They are two companies that are garnering a fair share of attention these days. In both cases, their share prices have considerably outperformed, leaving investors to believe the good times have only just begun. One of them is being credited with destroying perhaps the biggest electronics retailer in Best Buy (BBY), while the other has benefited from a cultural shift that favors natural and organic products. However, reality is soon to strike even Amazon (AMZN) and Whole Foods (WFM).
In Amazon's case, the online retailer's evolution has been impressive. Unfortunately, its earnings have not quite matched the 550% jump in share price over the past four years. In fact, the company's first quarter earnings of $0.28 came in at six cents less than the reported $0.34 the company earned in the first quarter of 2008.

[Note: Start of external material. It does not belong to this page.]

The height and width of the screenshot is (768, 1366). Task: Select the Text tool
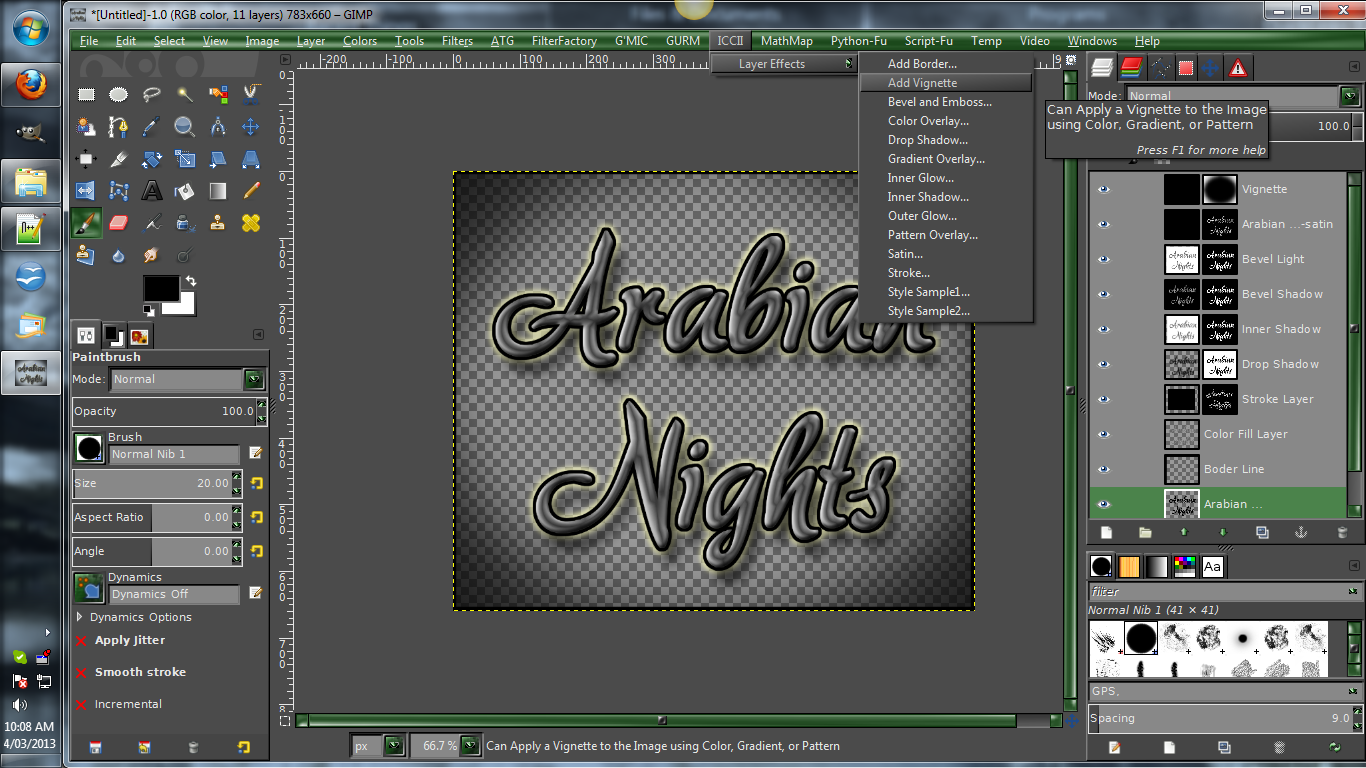click(152, 190)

If that isn't enough to unnerve those considering taking up a position in the stock, realize the company is projected to report mediocre earnings of only $0.02 in the second quarter and $0.13 in the third quarter. Even more disturbing for shares is the fact bottom line estimates have the company also posting potential losses for each quarter.
On the bright side for the shares, the company is expected to enjoy earnings growth of 106% next year. However, with shares already up $50 this year, it might be best to wait for the solid earnings to come forth before taking up a position. Especially since if such growth doesn't materialize, shares will inevitably fall hard and fast.
As for Whole Foods, the company's earnings picture is by far more impressive. With earnings on tap to grow another 27% this year, it's safe to say the company's business model has attracted a fair share of customers. However, will the craving for healthier foods outweigh the hefty price tags attached to their products?
In a time mired by cutbacks and careful spending, the thought at throwing even more money towards already ballooning food prices is sure to meet with hesitation from a number of people. Even the promise of organic food items and healthier lives won't make such expenditures sensible.
The chart pattern itself also should provide a forewarning to investors. Flirting with the $100 level, one in which even McDonald's (MCD) failed to break earlier this year, significant resistance is sure to lie ahead. Meanwhile, with a PE ratio over 40, expect any profit taking to be overdue and significant.